Indonesia prevented at least 10 Chinese ships from leaving port, the 21st Century Business Herald newspaper reported. The Southeast Asian country is scheduled to bar shipments of unprocessed ores after Jan. 12 to bolster local processing. The move comes amid signs of stronger demand in China, the biggest consumer.
“The shipping issue is part of the equation,” Michael Turek, a senior director at Newedge USA LLC in New York, said in an e-mail. “Chinese imports of industrial raw materials are rising.”
Nickel for delivery in three months climbed 3.8 percent to settle at $13,860 a metric ton at 5:50 p.m. local time on the London Metal Exchange, the biggest gain since Oct. 4.
Indonesian ore accounts for at least 60 percent of nickel sold into China, and the export ban “has the potential to be a big market-mover,” David Wilson, director of metals research and strategy at Citigroup Inc. in London, told Bloomberg Brief.
Copper for delivery in three months gained 1.2 percent to $7,302.50 a ton ($3.31 a pound). In New York, futures for March delivery rose 1.3 percent to $3.3415 a pound on the Comex.
Imports of copper by China in December rose 29 percent to 441,291 tons from a year earlier, government data showed today. Stockpiles tracked by the LME declined for the 47th straight session, the longest slump since 2004, to 343,875 tons, the lowest in 12 months.
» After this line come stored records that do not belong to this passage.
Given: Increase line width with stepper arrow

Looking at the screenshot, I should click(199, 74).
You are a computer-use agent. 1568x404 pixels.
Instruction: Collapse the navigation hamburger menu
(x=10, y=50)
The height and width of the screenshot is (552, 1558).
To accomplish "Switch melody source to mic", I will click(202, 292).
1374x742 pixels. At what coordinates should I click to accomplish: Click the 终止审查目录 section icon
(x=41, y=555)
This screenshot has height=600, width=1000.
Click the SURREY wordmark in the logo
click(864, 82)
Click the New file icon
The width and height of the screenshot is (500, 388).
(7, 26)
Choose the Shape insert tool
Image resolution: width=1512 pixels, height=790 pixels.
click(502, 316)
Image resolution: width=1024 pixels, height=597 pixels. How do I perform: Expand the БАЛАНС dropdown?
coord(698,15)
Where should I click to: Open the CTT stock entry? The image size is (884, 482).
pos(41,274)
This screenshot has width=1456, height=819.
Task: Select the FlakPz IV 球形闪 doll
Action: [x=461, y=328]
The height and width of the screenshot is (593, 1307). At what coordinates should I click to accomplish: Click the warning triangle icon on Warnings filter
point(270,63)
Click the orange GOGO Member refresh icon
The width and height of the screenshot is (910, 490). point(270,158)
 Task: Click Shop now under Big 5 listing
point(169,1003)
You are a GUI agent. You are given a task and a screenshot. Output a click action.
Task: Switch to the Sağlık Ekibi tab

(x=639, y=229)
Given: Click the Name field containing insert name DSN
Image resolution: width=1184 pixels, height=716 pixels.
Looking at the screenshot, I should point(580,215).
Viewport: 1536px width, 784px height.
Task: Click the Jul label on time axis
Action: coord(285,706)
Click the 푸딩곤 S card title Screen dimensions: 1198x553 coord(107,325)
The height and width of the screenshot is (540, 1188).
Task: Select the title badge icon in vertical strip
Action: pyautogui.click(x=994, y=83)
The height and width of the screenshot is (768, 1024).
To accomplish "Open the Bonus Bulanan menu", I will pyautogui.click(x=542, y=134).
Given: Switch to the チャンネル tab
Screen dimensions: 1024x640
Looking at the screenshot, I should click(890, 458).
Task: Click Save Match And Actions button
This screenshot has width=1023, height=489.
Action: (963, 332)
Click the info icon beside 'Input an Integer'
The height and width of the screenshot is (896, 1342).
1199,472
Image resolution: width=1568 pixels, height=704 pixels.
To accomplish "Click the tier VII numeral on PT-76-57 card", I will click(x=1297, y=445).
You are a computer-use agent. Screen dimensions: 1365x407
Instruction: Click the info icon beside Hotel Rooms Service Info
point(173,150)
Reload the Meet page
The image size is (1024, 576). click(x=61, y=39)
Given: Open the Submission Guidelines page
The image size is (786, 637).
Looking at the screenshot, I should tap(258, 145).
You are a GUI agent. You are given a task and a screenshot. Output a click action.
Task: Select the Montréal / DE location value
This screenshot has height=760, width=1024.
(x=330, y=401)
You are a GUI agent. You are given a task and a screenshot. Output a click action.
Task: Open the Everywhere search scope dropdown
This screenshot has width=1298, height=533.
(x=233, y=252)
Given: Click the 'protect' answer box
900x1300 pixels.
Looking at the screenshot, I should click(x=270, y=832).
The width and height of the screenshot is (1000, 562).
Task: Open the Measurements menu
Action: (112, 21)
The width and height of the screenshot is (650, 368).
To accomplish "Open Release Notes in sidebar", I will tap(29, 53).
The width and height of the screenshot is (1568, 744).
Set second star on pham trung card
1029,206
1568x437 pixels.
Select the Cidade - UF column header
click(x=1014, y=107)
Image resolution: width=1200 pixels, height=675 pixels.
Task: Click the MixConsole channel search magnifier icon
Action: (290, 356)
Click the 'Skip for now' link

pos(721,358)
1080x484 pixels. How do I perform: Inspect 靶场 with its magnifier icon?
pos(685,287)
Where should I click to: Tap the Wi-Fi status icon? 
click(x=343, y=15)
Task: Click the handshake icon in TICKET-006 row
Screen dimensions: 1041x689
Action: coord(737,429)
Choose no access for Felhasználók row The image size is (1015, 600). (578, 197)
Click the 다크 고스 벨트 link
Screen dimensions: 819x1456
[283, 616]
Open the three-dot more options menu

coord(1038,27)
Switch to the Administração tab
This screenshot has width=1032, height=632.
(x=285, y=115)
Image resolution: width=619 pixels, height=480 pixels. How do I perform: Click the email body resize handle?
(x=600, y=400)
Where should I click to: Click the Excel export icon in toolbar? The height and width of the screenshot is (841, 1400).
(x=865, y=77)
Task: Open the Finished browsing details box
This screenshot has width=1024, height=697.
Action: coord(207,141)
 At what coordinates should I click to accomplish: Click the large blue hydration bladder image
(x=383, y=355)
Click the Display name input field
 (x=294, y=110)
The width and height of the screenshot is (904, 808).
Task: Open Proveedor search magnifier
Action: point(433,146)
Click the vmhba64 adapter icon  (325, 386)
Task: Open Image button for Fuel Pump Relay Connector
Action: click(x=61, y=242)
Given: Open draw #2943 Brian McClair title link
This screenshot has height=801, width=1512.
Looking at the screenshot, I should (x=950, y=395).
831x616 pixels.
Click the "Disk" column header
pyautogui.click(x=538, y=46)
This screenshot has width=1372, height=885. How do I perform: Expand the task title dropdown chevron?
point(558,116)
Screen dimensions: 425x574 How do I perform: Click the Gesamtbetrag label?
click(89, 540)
Inventories may continue to shrink in the first quarter, said David Lilley, co-founder of Red Kite Group, whose metals fund returned more than 50 percent last year.
The outlook for the metal has turned positive amid prospects for global economies to strengthen, he said yesterday in a telephone interview from London.
Aluminum, zinc, lead and tin rose today on the LME.